Document segment =
Content starts

Shift to real living wage would improve employee loyalty
Workers’ personal lives have suffered due to pandemic-related pay cuts and a commitment to a real living wage could help retain staff and productivity levels in the still-turbulent months ahead.
A poll by the Living Wage Foundation found that 44% of employees working full time but earning less than the real living wage felt the pay they received for their work has negatively affected their overall quality of life.
Twenty-seven per cent of respondents had to skip meals in the past year due to a lack of money, and 20% had to cut heating because of it.
The real living wage is currently £9.50 across the UK and £10.85 in London, yet 5.5 million employee jobs in the UK, one-fifth of all jobs, are still paid below this amount as of April 2020.
Speaking to HR magazine, Laura Gardiner, director Living Wage Foundation, said if low-paid workers were to be paid the real living wage, they would feel their hard work was being recognised.
She said: “This is backed up by the fact that 75% of accredited Living Wage Employers have found that their staff retention rate has improved since their accreditation.

Content ends

Aim of the exercise =
Copy the passage of the living wage article above word for word, from "The real living wage is" to "since their accreditation.".

Information supplied =
Content starts

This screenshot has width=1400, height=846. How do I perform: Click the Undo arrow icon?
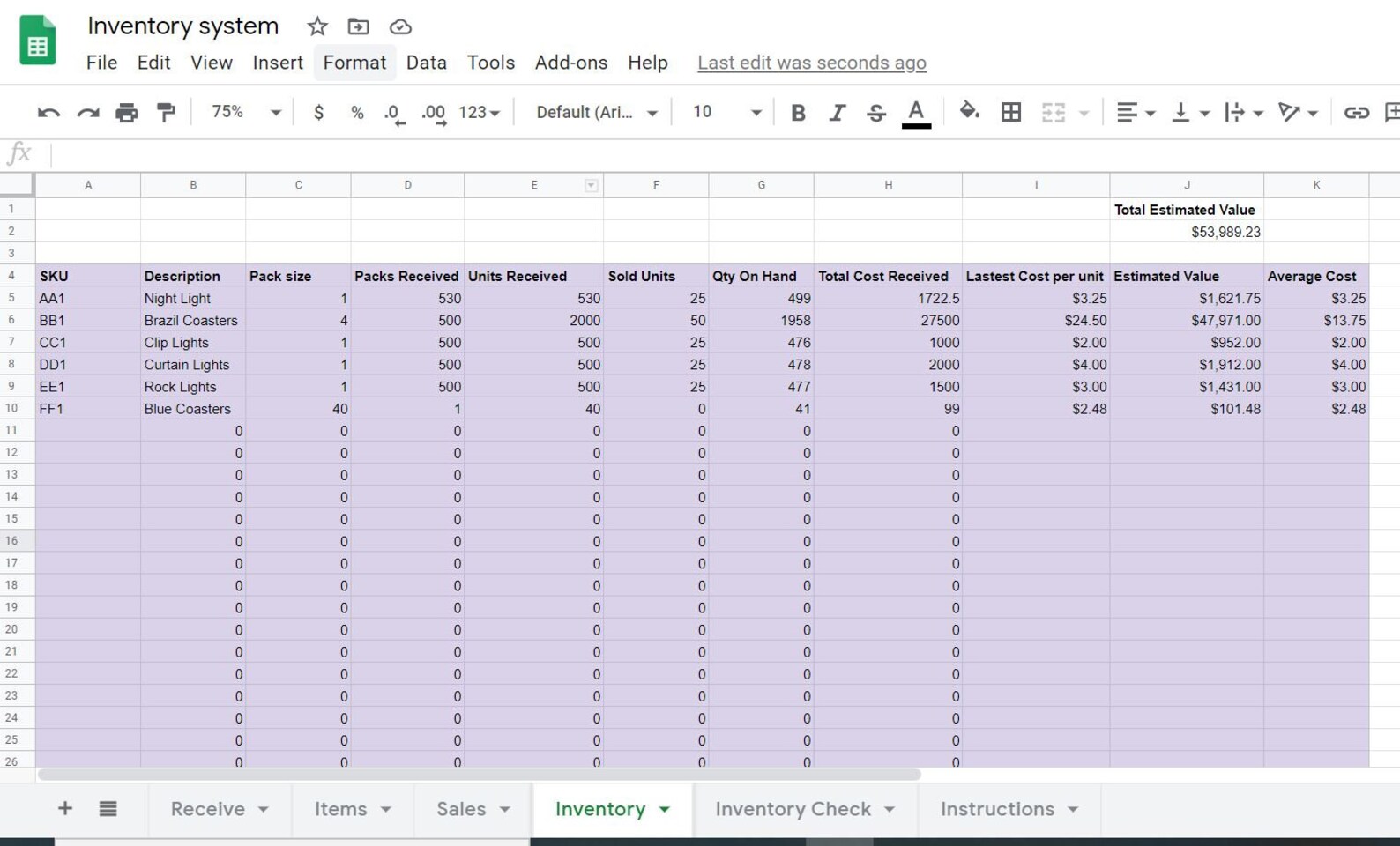(48, 112)
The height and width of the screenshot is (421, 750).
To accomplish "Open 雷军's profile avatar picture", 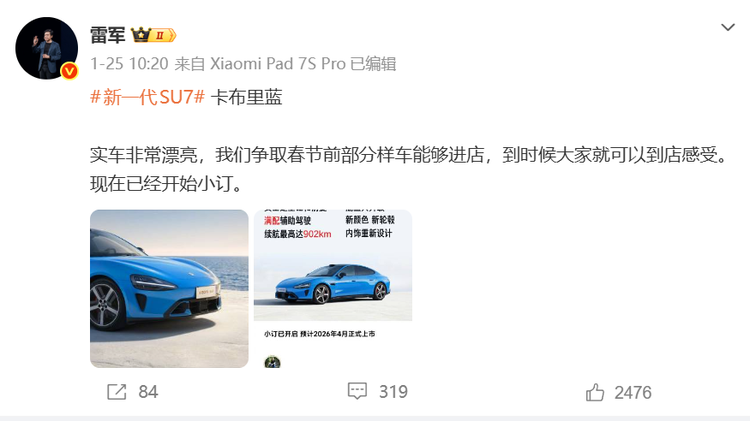I will (46, 48).
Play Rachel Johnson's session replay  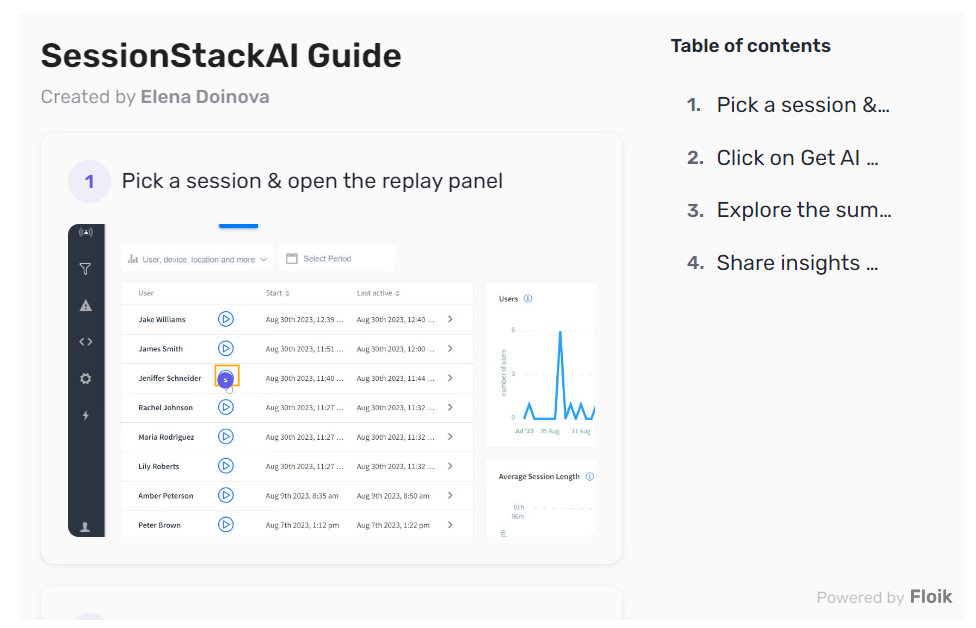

Content ends

Exercise answer =
The real living wage is currently £9.50 across the UK and £10.85 in London, yet 5.5 million employee jobs in the UK, one-fifth of all jobs, are still paid below this amount as of April 2020.
Speaking to HR magazine, Laura Gardiner, director Living Wage Foundation, said if low-paid workers were to be paid the real living wage, they would feel their hard work was being recognised.
She said: “This is backed up by the fact that 75% of accredited Living Wage Employers have found that their staff retention rate has improved since their accreditation.